7. Delegate out what you can. In my coaching
practice, I advise clients to use the 4-D Decision Making Model from
Coach University: Do it. Dump it. Defer it (with a deadline). or Delegate
it. If you decide that a task or activity must be done, then you need to
decide when it needs to be done. If it can be deferred, what is the timing to
bring it back for action? Then you need to decide who will do it. If you do
not really need to do it yourself, then by all means delegate it!
Delegating has many benefits.
The obvious one is you don’t have to devote your time to
doing ‘it’. Delegating to children is a way to teach responsibility or a new
skill, or a way to let them take part as an active member of the family. Other
relations may also be able to help out. Delegating can also be a form of hiring
out – outsourcing for fee. These may take the form of a bookkeeper,
housecleaner, adult or child daycare, errands runner, dog walker, or even driver
for miscellaneous appointments for the loved one such as hair, shopping, etc.
There are many more ways that Caregivers can learn to support
themselves as they do the noble task of Caregiving for their loved ones.

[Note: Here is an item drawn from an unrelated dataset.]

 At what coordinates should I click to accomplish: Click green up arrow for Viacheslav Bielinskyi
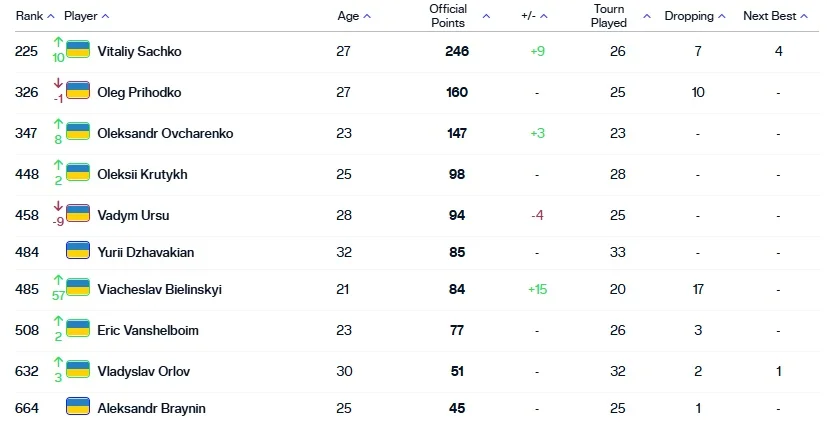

As
people live longer through the miracles of healthcare, we shall find more and
more people taking on this role. There is great satisfaction in being able to help the ones you love. And, there
are skills you need to learn to do the “job” as well as take care of yourself.
I urge you to seek out support and learn from those who have found ways to
cope better – for the sake of yourself and your loved ones.